Viewing Angles, Uniformity, Response and Lag
VA panels are not known for stellar off-axis image quality, but the MAG341CQ looks better than most. From the sides, color tended slightly towards red with a light reduction of about 40 percent. Detail stayed solid, so users gaming on multiple screens will be able to see their enemy at a glance no matter where they approach from. When looking down from the top, detail lost definition, and the color was somewhat reddish. While an IPS screen would perform better in this test, the Optix beats many of the VA panels we’ve photographed.
To learn how we measure screen uniformity, click here.

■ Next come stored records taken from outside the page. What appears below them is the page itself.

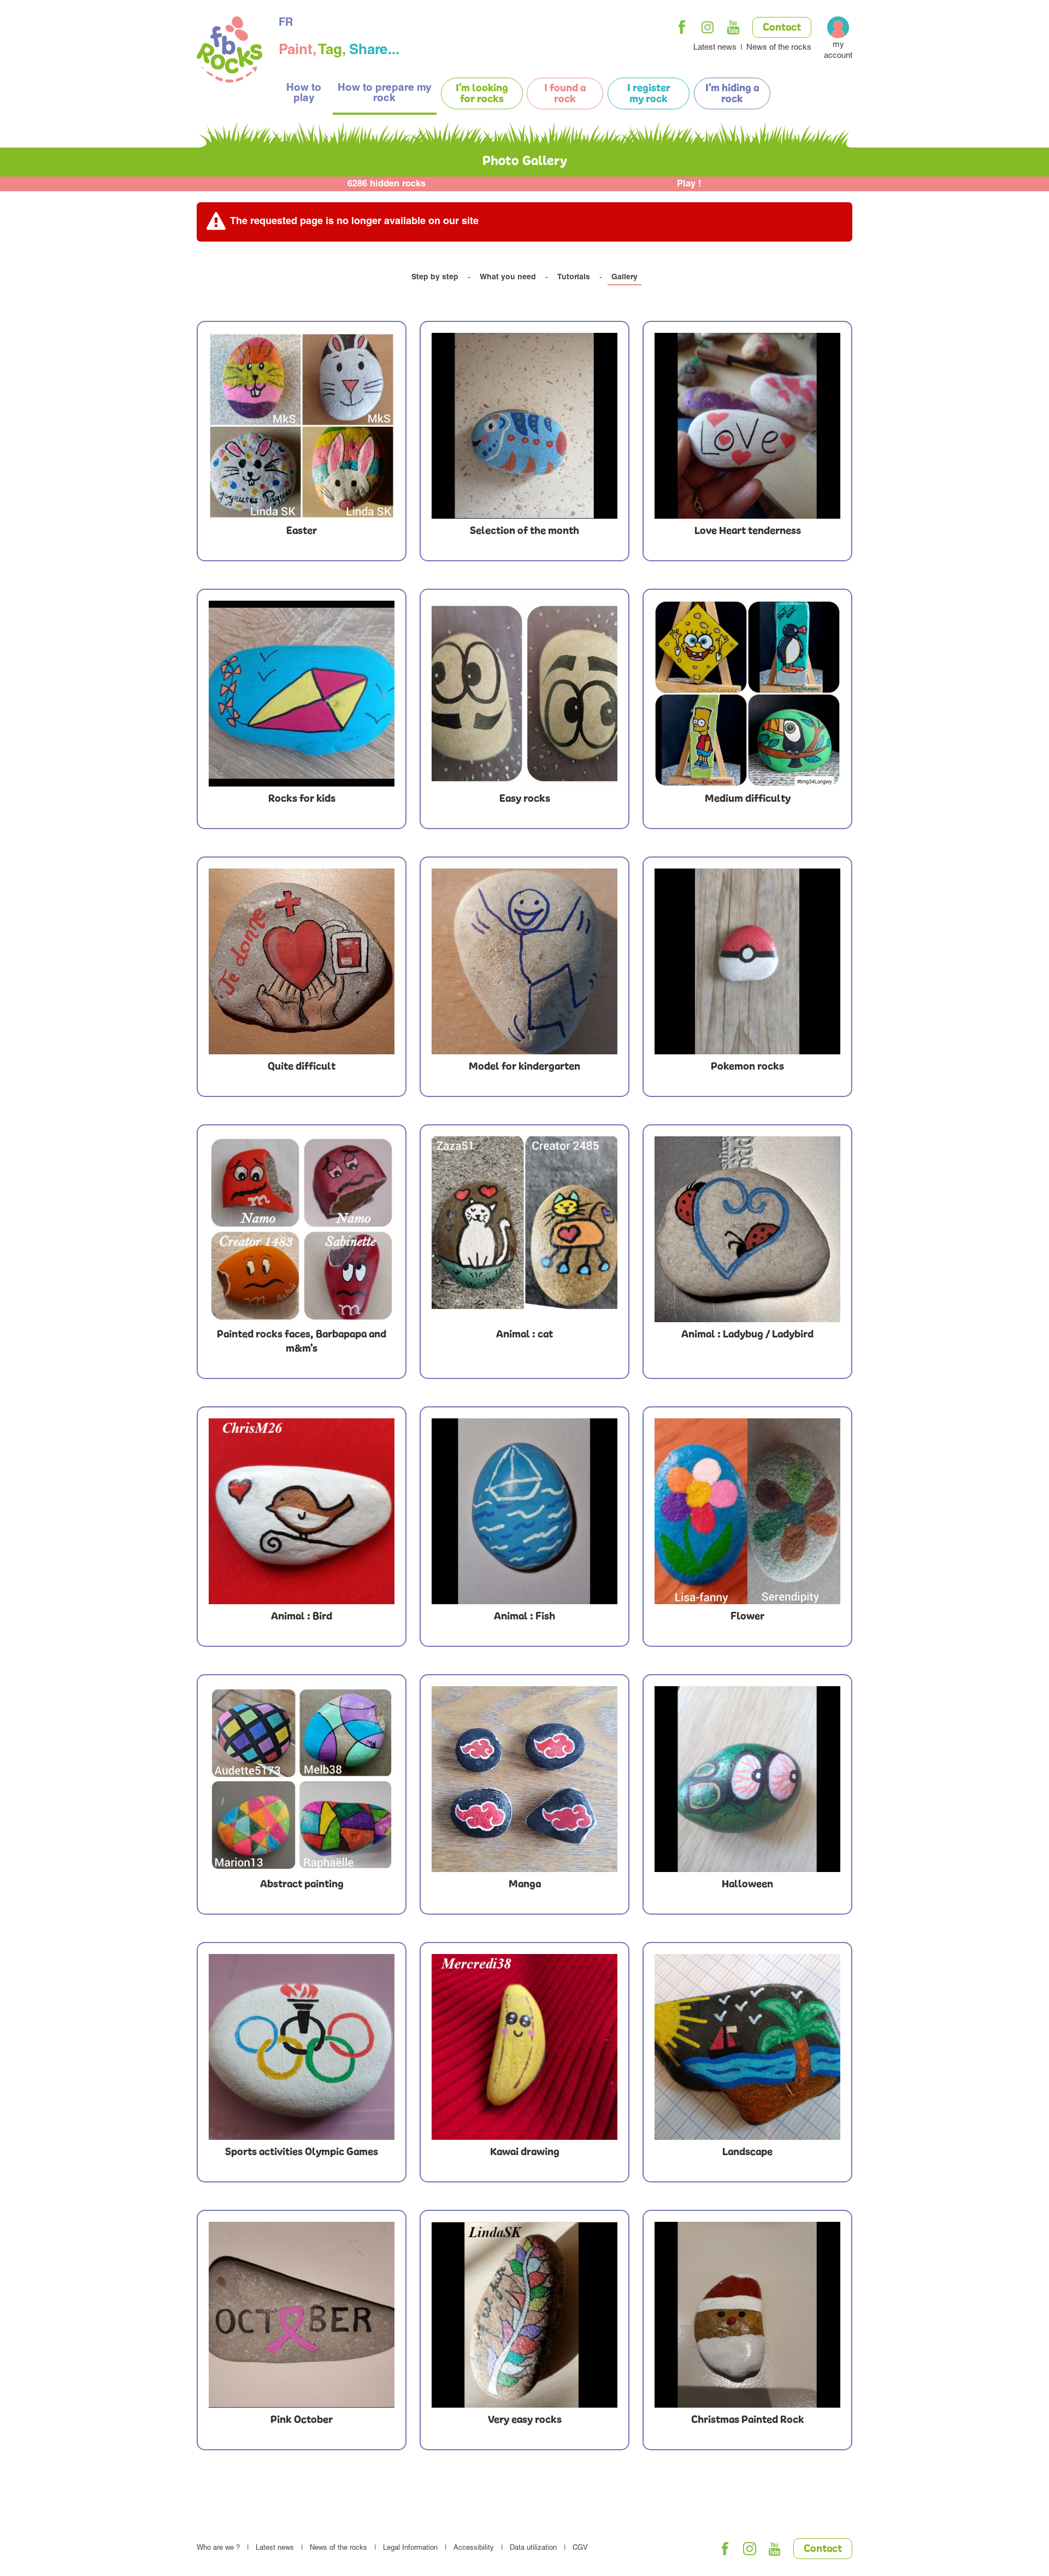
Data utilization (533, 2548)
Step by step (434, 277)
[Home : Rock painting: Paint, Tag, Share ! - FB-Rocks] (229, 51)
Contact (782, 27)
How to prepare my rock (385, 93)
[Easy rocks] (524, 694)
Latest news (714, 48)
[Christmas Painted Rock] (747, 2315)
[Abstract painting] (301, 1779)
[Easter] (301, 426)
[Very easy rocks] (524, 2315)
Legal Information (410, 2548)
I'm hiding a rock (732, 94)
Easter (301, 531)
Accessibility (473, 2548)
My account (838, 50)
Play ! (689, 184)
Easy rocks (524, 799)
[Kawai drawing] (524, 2047)
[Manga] (524, 1779)
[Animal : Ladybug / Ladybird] (747, 1229)
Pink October (301, 2420)
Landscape (747, 2152)
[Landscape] (747, 2047)
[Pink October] (301, 2315)
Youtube (733, 27)
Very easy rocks (525, 2420)
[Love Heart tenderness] (747, 426)
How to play (303, 93)
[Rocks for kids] (301, 694)
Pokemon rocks (747, 1066)
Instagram (707, 27)
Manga (525, 1884)
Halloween (747, 1884)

The screen uniformity of our MAG341CQ was a bit disappointing. We could see the black field get brighter towards the bottom where the backlight is situated. 15.01 percent isn’t a bad score, but it is higher than the other monitors. Note that the results here will vary among different MAG341CQ samples. In our case, the hot zones transitioned smoothly from the dark zones, so there were no obvious blotches or glowing edges. The issue was hard to see in most real-world content. 
Pixel Response & Input Lag
Click here to read up on our pixel response and input lag testing procedures.
The MAG341CQ’s most impressive trait is speed. Though it runs at 100Hz, it managed to beat the Monoprice 33822, which hits 144Hz. It also traded punches with the 120Hz AG352UCG6. Motion blur was nearly non-existent, especially when in-game framerates were near 100fps.
Input lag is also a non-factor with only a 37ms delay. While users might gravitate towards 120 and 144Hz monitors, this one makes the most of its 100Hz rating. That’s one of the reasons for its low price, and obviously, there is no sacrifice in performance.